Pourquoi Paul McCartney refuse les selfies : l’homme qui ne voulait pas devenir le singe de Saint-Tropez

Il y a, dans la façon dont Paul McCartney raconte son refus des selfies, quelque chose de très paulien : une image simple, presque comique, et soudain tout un monde qui apparaît derrière. Pas un grand discours sur la célébrité, pas une charge contre les réseaux sociaux, mais le souvenir d’un singe exhibé à Saint-Tropez, posé là pour les touristes, condamné à devenir l’accessoire vivant de la photo des autres. McCartney ne veut pas de ça. Il ne veut pas être capturé, rangé dans un téléphone, transformé en preuve sociale par quelqu’un qui l’a croisé dix secondes au détour d’une rue. Lui qui a passé plus de soixante ans à être regardé, poursuivi, aimé, photographié, décortiqué, n’a pourtant pas cessé de chercher une chose presque impossible à son niveau de légende : rester Paul, simplement Paul, et ne pas se laisser avaler par “Paul McCartney”. Son refus n’est pas un caprice de star ni une marque de mépris envers les fans.

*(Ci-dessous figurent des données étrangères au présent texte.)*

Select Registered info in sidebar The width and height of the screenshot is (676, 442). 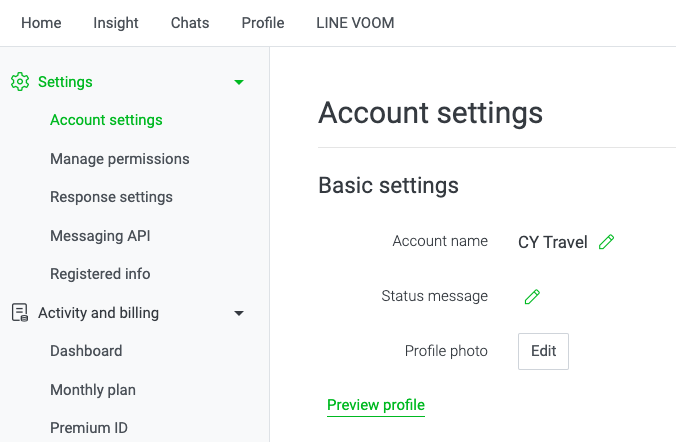[100, 274]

C’est même l’inverse : une tentative de sauver quelque chose de vivant dans la rencontre, de préférer la parole à l’image volée, le souvenir à la preuve, l’échange au réflexe pavlovien du smartphone. Derrière cette petite phrase — “je ne fais pas de photos” — se dessine toute une philosophie de la célébrité, de la pudeur et de la survie.